C’è un progetto o una campagna istituzionale che ti aspetta nei prossimi mesi e che ti entusiasma particolarmente? Di cosa si tratta?
«Sì, nei prossimi mesi sarò impegnato in una campagna europea legata a una proposta di direttiva nel settore dell’economia circolare. È un progetto che coinvolge più Paesi e richiederà un lavoro articolato su più livelli: l’obiettivo è fare in modo che l’Italia adotti a Bruxelles una posizione coerente con quella del nostro cliente, supportata da dati scientifici solidi, e da una visione concreta della sostenibilità come leva industriale. Lavoreremo con il Governo e il Parlamento, ma anche con il mondo delle imprese, delle associazioni e della ricerca, per costruire una narrativa credibile, capace di parlare alle Istituzioni e all’opinione pubblica. Il tema è tecnico, ma tutt’altro che lontano dalle persone: riguarda il modo in cui progettiamo, riutilizziamo e rigeneriamo i prodotti che usiamo ogni giorno. È una campagna che metterà insieme lobby istituzionale, media strategy e alleanze con terze parti, in un equilibrio delicato ma necessario. È proprio questo tipo di sfide complesse che mi appassiona di più: quando l’interesse particolare si può tradurre in interesse generale.

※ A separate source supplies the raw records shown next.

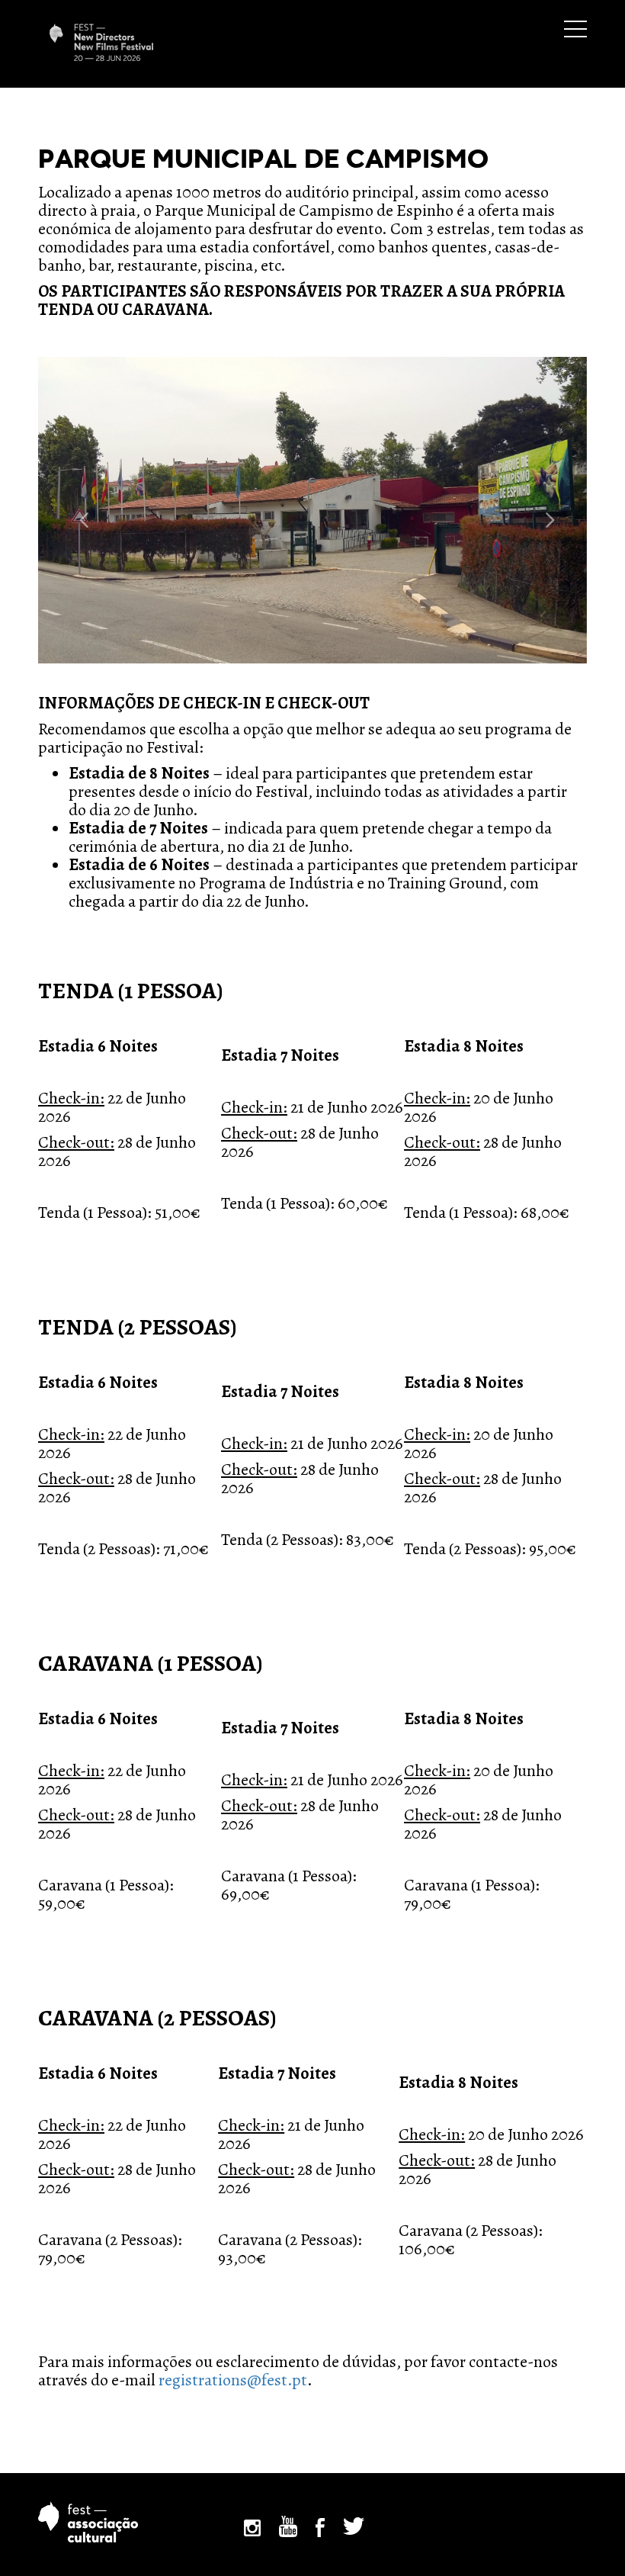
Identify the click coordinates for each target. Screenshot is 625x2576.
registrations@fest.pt (233, 2380)
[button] (79, 510)
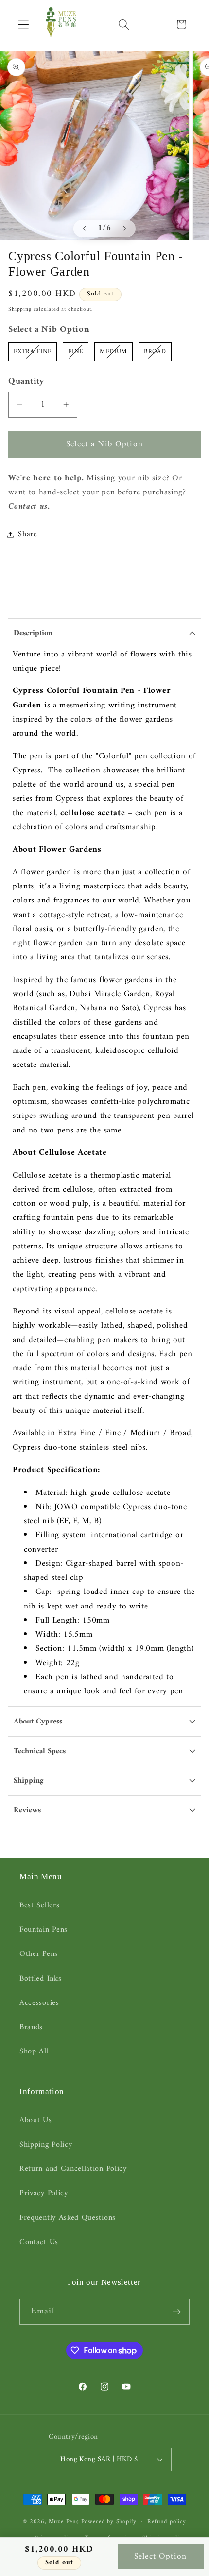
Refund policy (166, 2521)
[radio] (32, 351)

Qual è la lezione più importante che hai appreso in 20 anni di politica “dietro le quinte”?
«Che il valore più importante è la correttezza. Non promettere mai ciò che non sei sicuro di poter mantenere. Questo vale con i clienti, ma anche con gli interlocutori istituzionali. La reputazione si costruisce nel tempo, ma si può perdere in un istante. In certi casi, è meglio rinunciare a un contratto piuttosto che compromettere un rapporto. E nel lungo periodo, questa è la strategia più solida che c’è».